Actually, your method could be used to prove the cylinder will handle more pressure. If the DOT would allow the technician to test the cylinder at the higher pressure and use your actual EE is less than the REE life would be much simpler and users would be happier. I am all for that. See my signature line.
Scared Silly
Contributor
OT - Today I picked up two of my old LP72. Had a nice chat with hydro testers as one of my cylinders failed. They did a pretest at 80% of the 5/3 and got a 21% permanent expansion. Got the same thing when they did the full 5/3. The other cylinder had a permanent expansion of 7%. It passed but they wanted me to know. Of course being old PST they said they not really surprised. However, I was especially surprised because the horror stories I have heard have been with their HP cylinders. The other this was the first hydro these cylinders had as they had been unused for the past 30 years.
SparticleBrane
Contributor
Wow that is crazy for LP72s to fail. Perhaps they were overfilled a lot during their previous lives?
captain
Contributor
Sounds a bit suspicious but without knowing the history fo the tanks you can't be certain.

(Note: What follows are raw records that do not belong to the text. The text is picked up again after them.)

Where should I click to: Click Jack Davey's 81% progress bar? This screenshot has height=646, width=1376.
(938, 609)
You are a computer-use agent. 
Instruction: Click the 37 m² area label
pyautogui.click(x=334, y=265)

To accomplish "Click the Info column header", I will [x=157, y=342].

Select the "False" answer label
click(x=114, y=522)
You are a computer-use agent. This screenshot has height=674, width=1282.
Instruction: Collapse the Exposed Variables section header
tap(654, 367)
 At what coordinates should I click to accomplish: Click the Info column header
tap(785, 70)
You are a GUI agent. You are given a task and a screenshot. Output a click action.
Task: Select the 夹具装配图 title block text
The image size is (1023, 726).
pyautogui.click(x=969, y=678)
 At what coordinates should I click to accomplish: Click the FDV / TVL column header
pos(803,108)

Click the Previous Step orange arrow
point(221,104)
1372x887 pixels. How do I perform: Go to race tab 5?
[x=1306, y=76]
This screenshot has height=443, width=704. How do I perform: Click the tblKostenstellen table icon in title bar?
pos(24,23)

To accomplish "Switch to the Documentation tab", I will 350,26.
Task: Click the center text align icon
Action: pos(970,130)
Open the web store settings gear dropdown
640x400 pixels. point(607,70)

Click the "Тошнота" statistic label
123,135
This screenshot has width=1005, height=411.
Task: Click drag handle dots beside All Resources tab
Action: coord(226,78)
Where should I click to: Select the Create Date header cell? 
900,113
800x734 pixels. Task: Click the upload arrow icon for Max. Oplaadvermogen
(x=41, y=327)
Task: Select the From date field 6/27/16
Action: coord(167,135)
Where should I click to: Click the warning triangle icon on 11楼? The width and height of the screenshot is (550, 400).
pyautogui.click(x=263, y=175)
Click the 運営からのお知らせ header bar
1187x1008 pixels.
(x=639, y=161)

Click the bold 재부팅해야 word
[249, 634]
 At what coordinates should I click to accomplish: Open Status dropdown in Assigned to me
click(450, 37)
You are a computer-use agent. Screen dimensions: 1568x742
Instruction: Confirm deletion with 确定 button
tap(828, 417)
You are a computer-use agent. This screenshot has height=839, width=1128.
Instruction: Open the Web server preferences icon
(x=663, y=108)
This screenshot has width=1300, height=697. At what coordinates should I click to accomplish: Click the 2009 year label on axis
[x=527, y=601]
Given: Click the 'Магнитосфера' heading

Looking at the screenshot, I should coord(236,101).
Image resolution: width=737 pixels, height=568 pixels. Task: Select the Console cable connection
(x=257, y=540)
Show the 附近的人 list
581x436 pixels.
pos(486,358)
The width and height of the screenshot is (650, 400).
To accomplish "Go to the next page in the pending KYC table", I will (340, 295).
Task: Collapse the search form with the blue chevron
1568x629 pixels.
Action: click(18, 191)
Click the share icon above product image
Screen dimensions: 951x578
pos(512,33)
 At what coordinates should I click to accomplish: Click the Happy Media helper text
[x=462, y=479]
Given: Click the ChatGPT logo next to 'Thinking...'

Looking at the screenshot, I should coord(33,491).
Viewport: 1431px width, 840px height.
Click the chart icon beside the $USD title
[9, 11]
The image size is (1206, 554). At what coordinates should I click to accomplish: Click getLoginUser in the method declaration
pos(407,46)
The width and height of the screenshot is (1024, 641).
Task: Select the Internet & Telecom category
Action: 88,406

What method did they use and was it a scuba shop or commercil cylinder tester.
I have had 8 72's ranging in age from 52 to 35 years old, a mix of Norris and PST hydroed in the last two years and they all passed with less than 3.7% expansion.
Scared Silly
Contributor
It was a commercial cylinder tester. I have used them for many cylinders in the past. About the only thing I could think of was they hydroed them to the wrong pressure. Both cylinders were from the same batch and though 35 years this was their first post mfg hydro test. So the cylinders sat in storage for the past for the past 30 years. So anything could have happened while in storage.
Tomorrow I am going to go back ask for the hydro test data. I would have asked for it when I picked them up but I was in a hurry for an appointment.
Tomorrow I am going to go back ask for the hydro test data. I would have asked for it when I picked them up but I was in a hurry for an appointment.
captain
Contributor
Other than stored with water in them which would probably have failed them with just a visual the only other cause would be for them to have been exposed to fire.
The test pressure should be on the record but that doesn't necessarly mean they didn't go above it during the test.
Two of mine had 3800 on the record as the test pressure rather than 3750 and they passed. They passed so I didn't question them about it.
Scared Silly
Contributor
That was my first worry, so when I got the cylinders I did a visual inspection (first I had to put on my fancy hat that I got from PSI) The insides were spotless. I figured the hydro was a no brainer after that.
This morning I got the report. They did several qual tests before my cylinders and many cylinders after mine. So no issues with equipment.
The pressures were 3023 psi and 3768 psi for the pre test and test pressures, respectively. So well within the norms of 3000 psi and 3750 psi, respectively. The other cylinder which passed had test pressures within 3 psi but had only 3.4% permanent expansion (the one that failed was 21.7%).
What is bafflingly is that one passed the other failed. These two cylinders were doubled from birth and their serial numbers differ by 161. So for all practical purposes what one saw the other saw.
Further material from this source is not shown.